BEGIN TASK MATERIAL

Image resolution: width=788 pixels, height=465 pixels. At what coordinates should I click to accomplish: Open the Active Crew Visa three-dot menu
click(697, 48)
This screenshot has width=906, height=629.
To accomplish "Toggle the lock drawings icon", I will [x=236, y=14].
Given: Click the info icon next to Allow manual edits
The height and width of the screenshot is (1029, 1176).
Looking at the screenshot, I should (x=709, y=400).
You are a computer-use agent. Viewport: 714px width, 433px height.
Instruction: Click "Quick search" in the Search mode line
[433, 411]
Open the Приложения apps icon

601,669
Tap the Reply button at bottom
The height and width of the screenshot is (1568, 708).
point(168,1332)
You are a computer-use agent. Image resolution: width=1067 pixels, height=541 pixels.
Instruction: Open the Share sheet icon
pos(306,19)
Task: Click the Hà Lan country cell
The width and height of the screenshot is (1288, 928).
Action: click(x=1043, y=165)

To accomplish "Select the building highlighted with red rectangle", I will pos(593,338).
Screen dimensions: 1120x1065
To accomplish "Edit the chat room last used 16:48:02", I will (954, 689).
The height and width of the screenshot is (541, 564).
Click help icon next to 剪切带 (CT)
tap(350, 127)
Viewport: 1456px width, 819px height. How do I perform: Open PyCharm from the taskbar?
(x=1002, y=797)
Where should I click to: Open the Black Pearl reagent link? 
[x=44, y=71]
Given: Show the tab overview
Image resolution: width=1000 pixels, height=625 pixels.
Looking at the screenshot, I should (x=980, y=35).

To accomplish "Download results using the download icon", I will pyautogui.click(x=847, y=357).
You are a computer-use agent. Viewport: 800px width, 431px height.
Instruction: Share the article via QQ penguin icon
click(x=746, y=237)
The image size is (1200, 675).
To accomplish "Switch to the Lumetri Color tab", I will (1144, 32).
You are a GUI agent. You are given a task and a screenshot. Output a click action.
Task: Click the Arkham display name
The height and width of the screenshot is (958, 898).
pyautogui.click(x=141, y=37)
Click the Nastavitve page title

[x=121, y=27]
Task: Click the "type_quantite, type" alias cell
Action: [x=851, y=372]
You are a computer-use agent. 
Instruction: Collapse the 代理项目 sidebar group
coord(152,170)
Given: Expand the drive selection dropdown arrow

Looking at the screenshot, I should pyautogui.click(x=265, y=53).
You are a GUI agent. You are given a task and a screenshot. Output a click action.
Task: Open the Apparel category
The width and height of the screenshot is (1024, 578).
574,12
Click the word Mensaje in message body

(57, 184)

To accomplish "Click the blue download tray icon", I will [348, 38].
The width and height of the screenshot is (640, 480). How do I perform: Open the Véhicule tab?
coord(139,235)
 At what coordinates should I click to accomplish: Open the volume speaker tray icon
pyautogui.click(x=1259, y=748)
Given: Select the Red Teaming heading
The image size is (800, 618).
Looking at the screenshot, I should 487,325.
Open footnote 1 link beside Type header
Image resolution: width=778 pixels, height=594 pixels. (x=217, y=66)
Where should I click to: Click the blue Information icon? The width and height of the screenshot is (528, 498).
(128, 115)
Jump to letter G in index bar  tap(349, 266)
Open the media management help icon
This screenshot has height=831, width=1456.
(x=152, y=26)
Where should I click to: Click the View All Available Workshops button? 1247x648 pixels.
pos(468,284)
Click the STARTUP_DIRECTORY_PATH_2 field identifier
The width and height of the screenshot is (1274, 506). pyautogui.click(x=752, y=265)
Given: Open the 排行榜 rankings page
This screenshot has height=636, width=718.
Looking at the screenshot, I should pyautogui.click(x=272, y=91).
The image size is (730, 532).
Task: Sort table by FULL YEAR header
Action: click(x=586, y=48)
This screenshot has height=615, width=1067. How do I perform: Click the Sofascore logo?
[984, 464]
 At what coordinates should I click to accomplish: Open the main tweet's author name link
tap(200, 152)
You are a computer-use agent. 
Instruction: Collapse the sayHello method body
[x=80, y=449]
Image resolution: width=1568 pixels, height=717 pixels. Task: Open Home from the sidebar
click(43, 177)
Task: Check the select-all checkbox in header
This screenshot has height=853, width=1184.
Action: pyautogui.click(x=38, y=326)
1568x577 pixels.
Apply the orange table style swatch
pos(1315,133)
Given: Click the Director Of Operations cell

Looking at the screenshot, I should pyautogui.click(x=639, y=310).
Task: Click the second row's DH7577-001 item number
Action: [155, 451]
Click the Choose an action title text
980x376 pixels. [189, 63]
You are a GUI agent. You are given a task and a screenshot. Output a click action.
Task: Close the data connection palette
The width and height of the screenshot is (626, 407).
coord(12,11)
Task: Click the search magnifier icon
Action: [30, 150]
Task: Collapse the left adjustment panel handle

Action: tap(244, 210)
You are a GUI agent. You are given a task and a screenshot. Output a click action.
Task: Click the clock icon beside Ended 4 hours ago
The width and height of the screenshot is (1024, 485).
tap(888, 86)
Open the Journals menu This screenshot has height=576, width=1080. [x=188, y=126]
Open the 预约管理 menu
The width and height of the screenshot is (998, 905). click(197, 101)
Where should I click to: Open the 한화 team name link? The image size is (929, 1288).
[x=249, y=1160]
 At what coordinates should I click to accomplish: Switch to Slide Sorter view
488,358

END TASK MATERIAL

#### [WORK INSTRUCTIONS]
Using the records above, restate word for word the lines from the one with "Given: Show the tab overview" through the one with "Task: Click the Arkham display name", both included.

#### [TASK RESPONSE]
Given: Show the tab overview
Image resolution: width=1000 pixels, height=625 pixels.
Looking at the screenshot, I should (x=980, y=35).

To accomplish "Download results using the download icon", I will pyautogui.click(x=847, y=357).
You are a computer-use agent. Viewport: 800px width, 431px height.
Instruction: Share the article via QQ penguin icon
click(x=746, y=237)
The image size is (1200, 675).
To accomplish "Switch to the Lumetri Color tab", I will (1144, 32).
You are a GUI agent. You are given a task and a screenshot. Output a click action.
Task: Click the Arkham display name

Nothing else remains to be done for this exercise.